Originally published on Advisor Perspectives, March 13, 2017
Prospects are searching for simple solutions.
Investing is complicated and multi-faceted. I’m impressed with advisors’ depth of knowledge gleaned from their own studies, experience, academic literature and attendance at numerous conferences.
When meeting with prospects, advisors want to demonstrate their expertise. You also may feel a need to justify your fee by showing the value you add by helping your clients reach their retirement goals.
Unfortunately, the way advisors convey information ignores basic principles of neuroscience. It is the equivalent of pouring water into a glass that is already full.

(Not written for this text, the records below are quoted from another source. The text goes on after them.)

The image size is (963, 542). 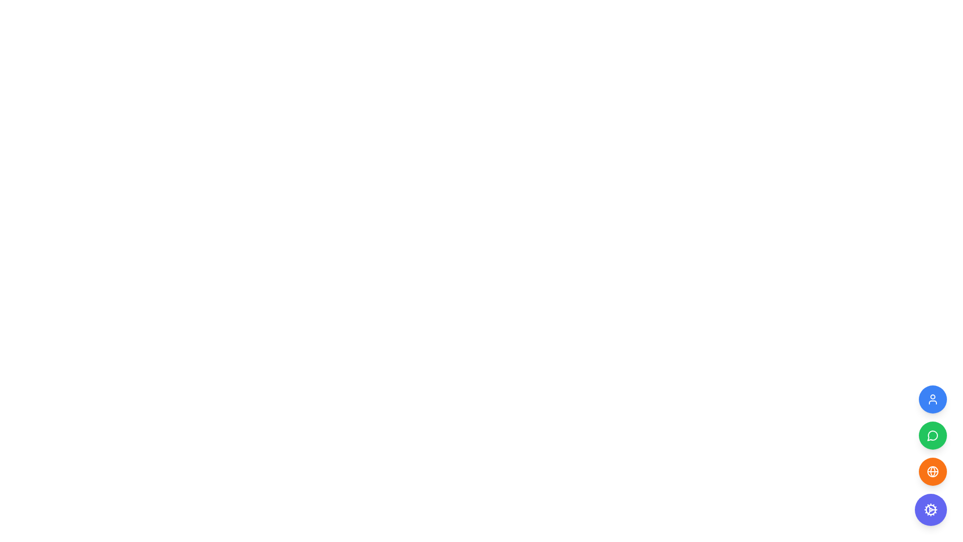 I want to click on the topmost button in the vertical column of user-related action buttons located at the bottom-right corner of the interface, so click(x=933, y=398).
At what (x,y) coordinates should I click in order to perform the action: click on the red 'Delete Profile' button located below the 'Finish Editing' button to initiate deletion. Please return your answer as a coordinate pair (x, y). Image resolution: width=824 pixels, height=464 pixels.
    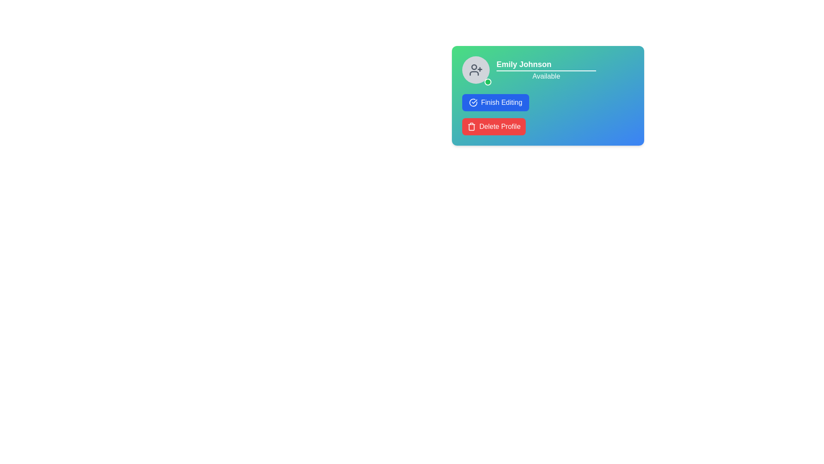
    Looking at the image, I should click on (494, 126).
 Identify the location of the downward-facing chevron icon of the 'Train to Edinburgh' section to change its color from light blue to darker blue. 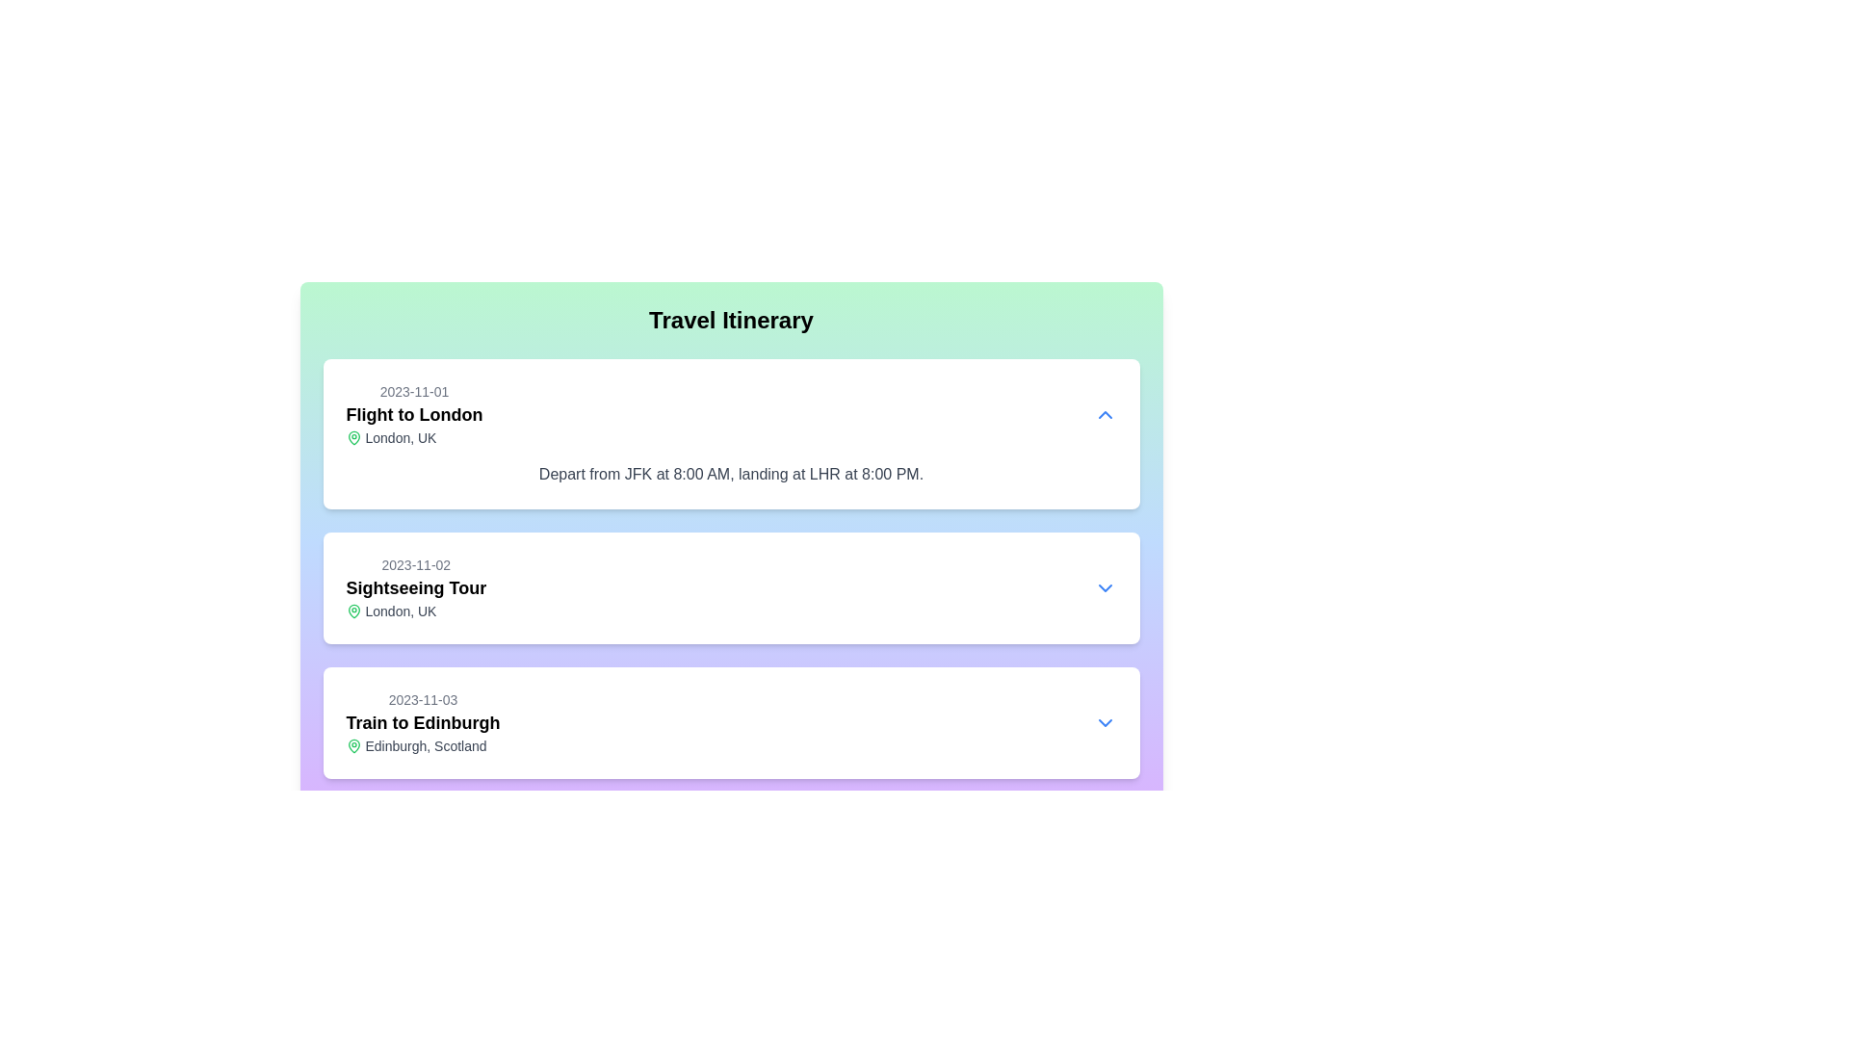
(1105, 723).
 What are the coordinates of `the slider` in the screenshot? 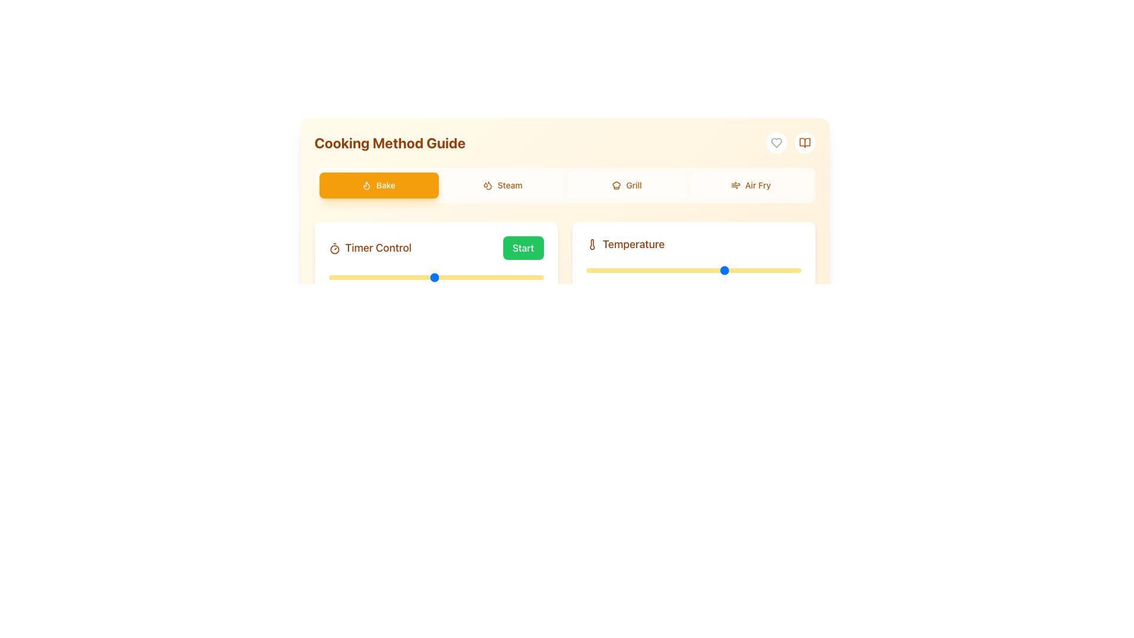 It's located at (770, 271).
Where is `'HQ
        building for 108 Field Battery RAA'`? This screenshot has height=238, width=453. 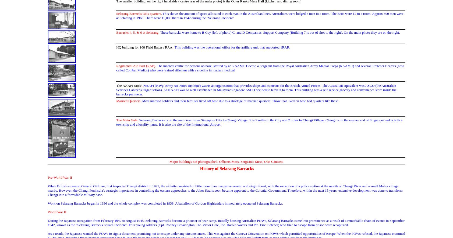
'HQ
        building for 108 Field Battery RAA' is located at coordinates (144, 47).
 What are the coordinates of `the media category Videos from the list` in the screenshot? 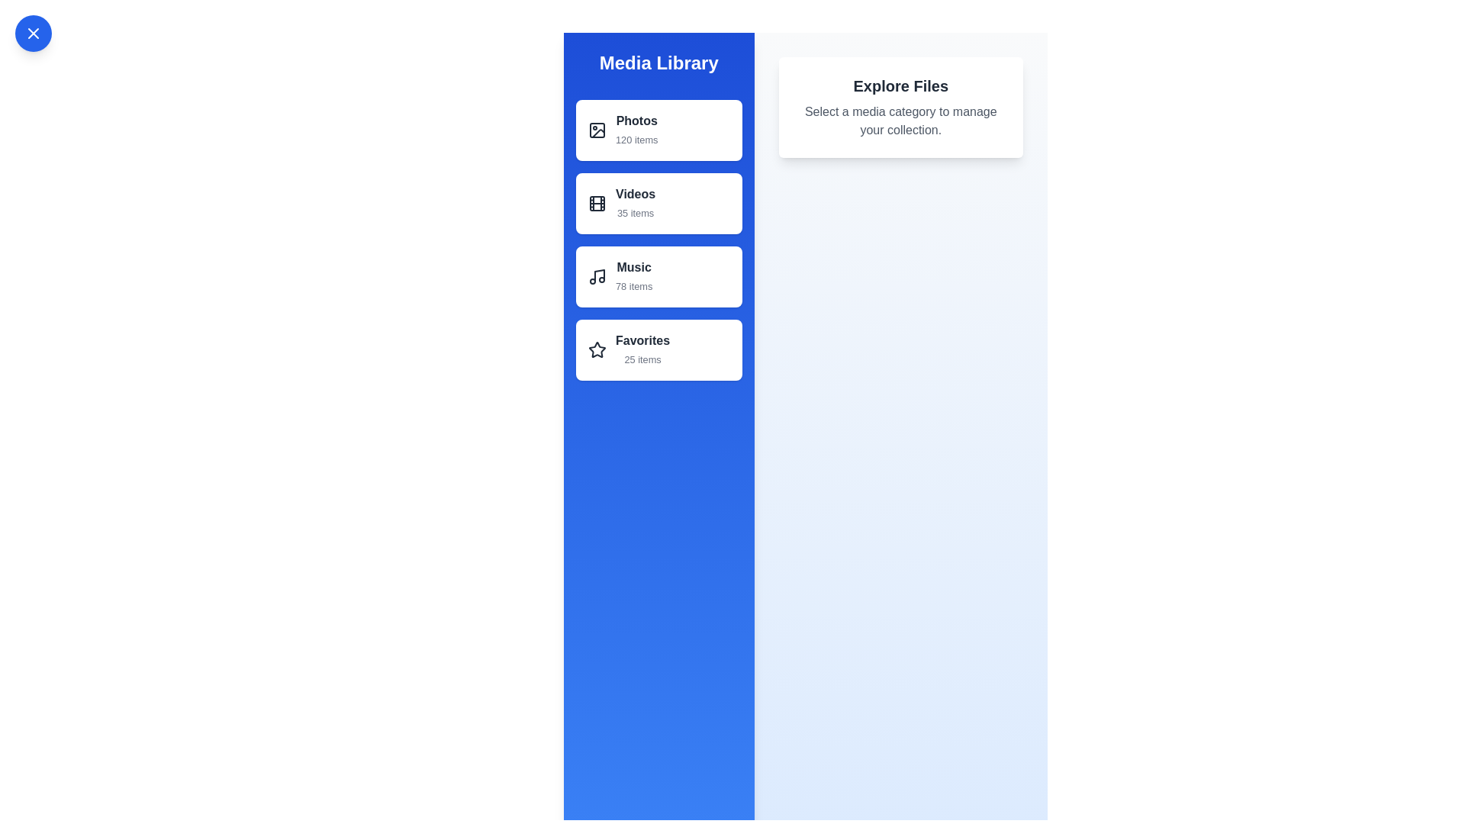 It's located at (658, 202).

In his excellent book, The Science of Selling, David Hoffeld correctly noted, “Our minds can perform incredible feats, but they also have limited cognitive resources.” The brain can only process a modest amount of information at any one time.
In 1955, famed psychologist George A. Miller published The Magical Number Seven, Plus or Minus Two: Some Limits on Our Capacity for Processing Information. He concluded there are “severe limitations on the amount of information that we are able to receive, process, and remember.”
When the brain is confronted with too much information by being presented with numerous options, the ability to make a decision is seriously inhibited. One study found that people were more likely to purchase gourmet jams or chocolates or undertake optional class-essay assignments, when they were offered only six options rather than 24 to 30 choices.
Participants in these experiments who were given limited choices were also more satisfied with their selections.
Another study referenced by Hoffeld, examined how employees in 401(k) plans were affected by the number of investment options offered in the plans. The authors reviewed data from 800,000 employees. They found participation rates fell when more investment options were offered. Plans offering “a handful” of funds had higher participation rates than those with 10 or more options.
This study is consistent with other research finding that, when making complex and important decisions, too much choice (and being overwhelmed with information) often causes indecision and procrastination. One researcher stated, “When we make decisions, we compare bundles of information. So a decision is harder if the amount of information you have to juggle is greater.”
I have attended (and given) hundreds of presentations. All of them, including some of my own, suffer from the same infirmity: we provide too much information. Our effort to impress our audience with our expertise can backfire. When we make things complex and provide massive amounts of data, their brains shuts down.
Prospects are searching for simple solutions.
But we convey the impression that selecting the right advisor is intricate and complex.
What’s likely to happen? They will procrastinate or go with an advisor who made it easier for them to decide.
To maximize the likelihood of converting a prospect into a client, avoid the temptation to convey information and focus on eliciting it. Your goal is not to educate. It’s to find out what is on the mind of your prospect and address those concerns. When doing so, don’t lecture and pontificate. Make your answers brief and to the point.
If your prospects want more information, they will ask for it. Otherwise, focus on keeping it simple. Above all, remember, “less is more.”